- Opening Delimiter -
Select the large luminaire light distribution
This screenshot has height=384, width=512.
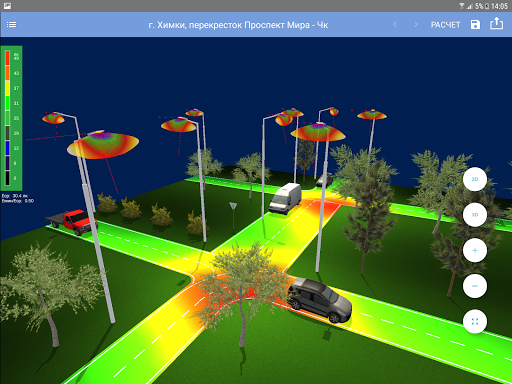coord(103,145)
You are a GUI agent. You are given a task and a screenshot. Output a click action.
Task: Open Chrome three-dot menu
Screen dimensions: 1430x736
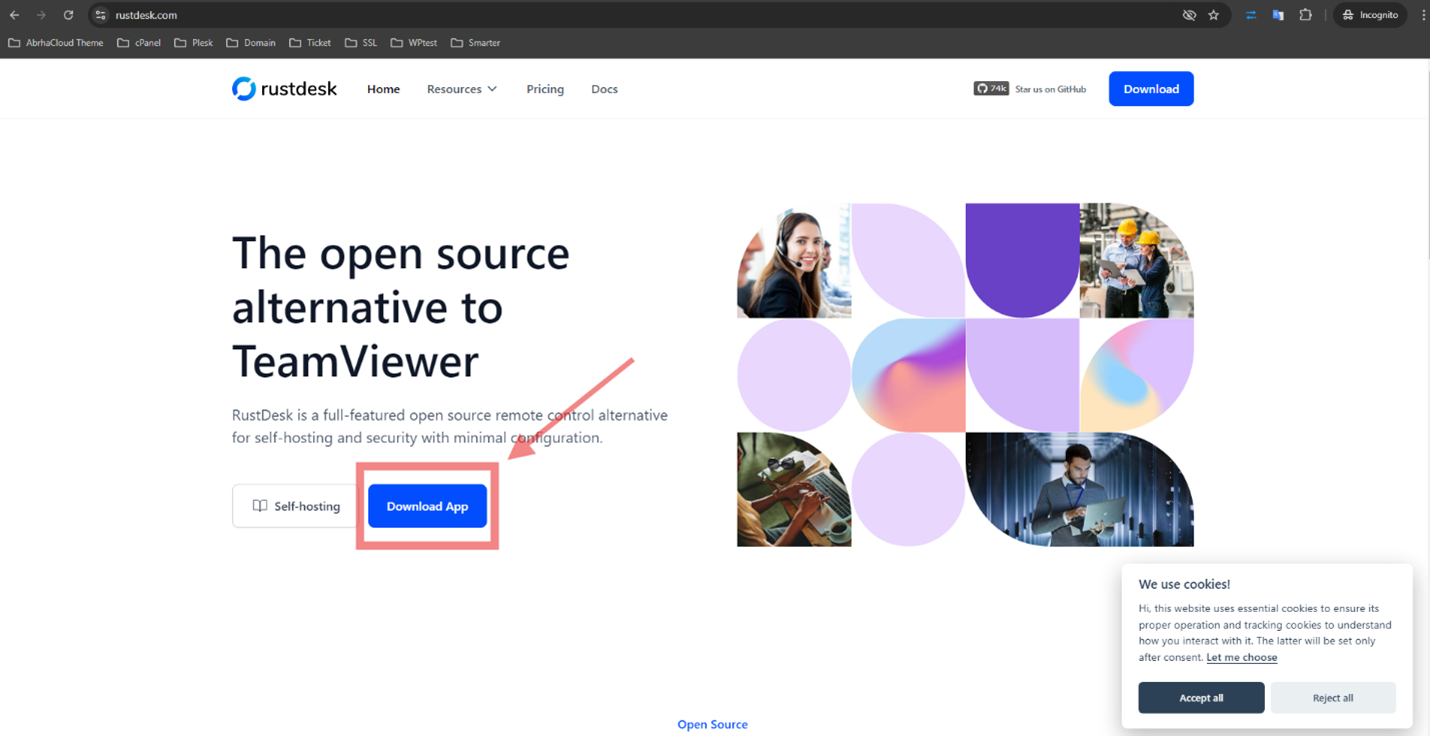tap(1423, 15)
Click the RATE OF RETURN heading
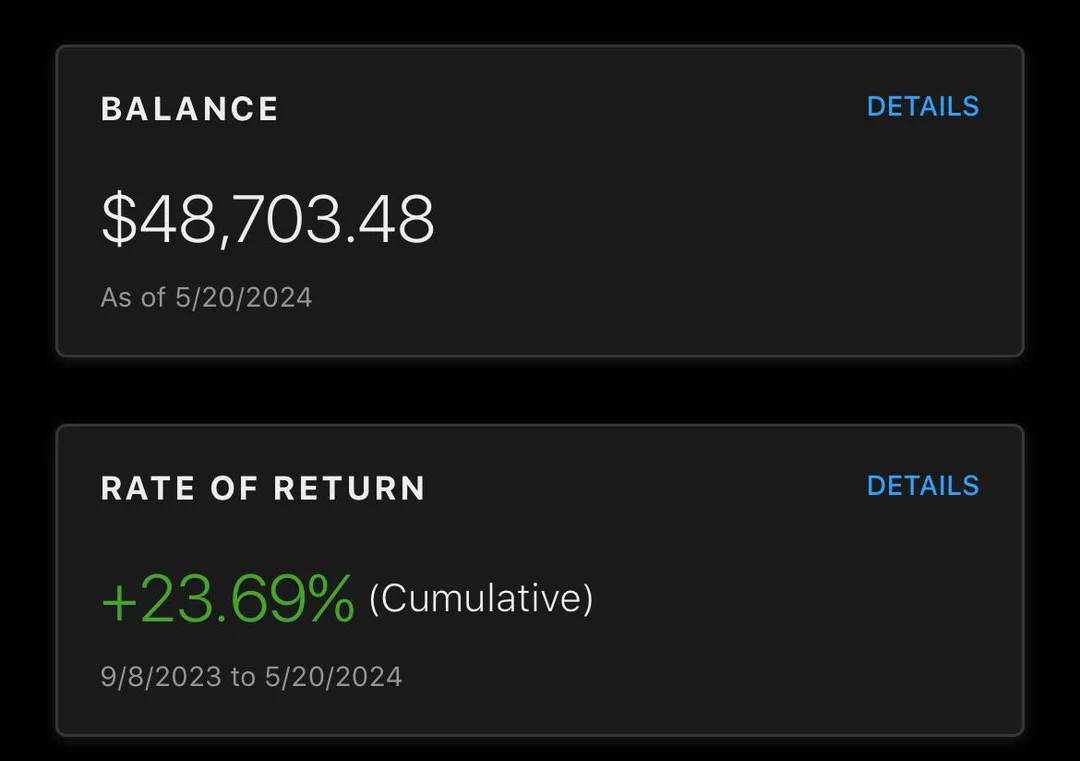 pyautogui.click(x=262, y=488)
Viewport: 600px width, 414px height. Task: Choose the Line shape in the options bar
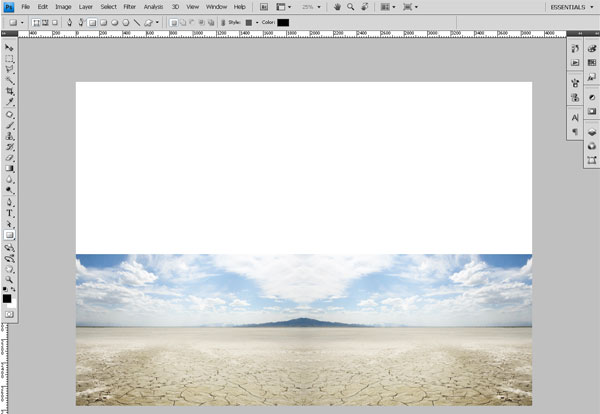pyautogui.click(x=135, y=22)
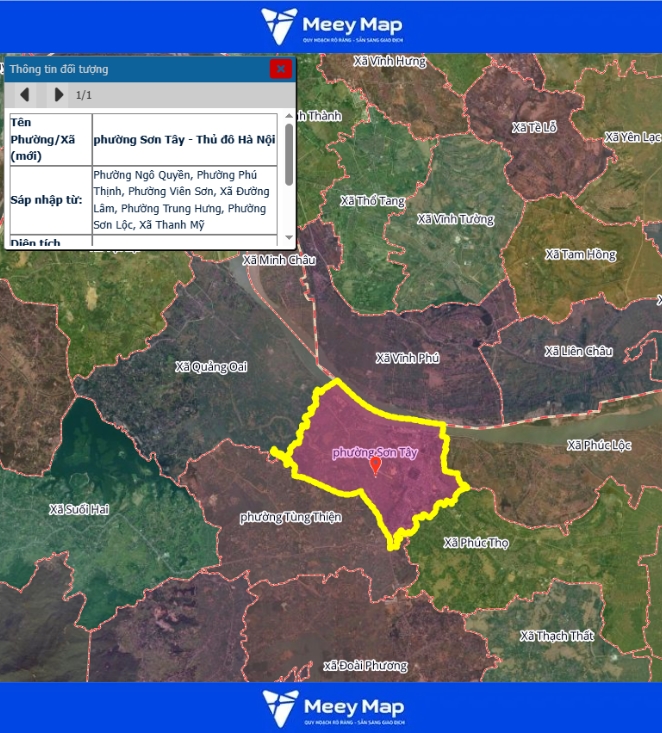Click the Xã Tam Hồng map label
Screen dimensions: 662x733
click(x=580, y=255)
- Closing Delimiter -
* **PROBLEM**
Your task is to retype the lines running from the one that contains "Task: Open Chrome three-dot menu" through the end of the records, and nothing else. Pictures are not part of the copy.

* **EXERCISE RESPONSE**
Task: Open Chrome three-dot menu
Screen dimensions: 1430x736
tap(1423, 15)
Click the RATE OF RETURN heading
 pyautogui.click(x=262, y=488)
Viewport: 600px width, 414px height. Task: Choose the Line shape in the options bar
pyautogui.click(x=135, y=22)
Click the Xã Tam Hồng map label
Screen dimensions: 662x733
click(x=580, y=255)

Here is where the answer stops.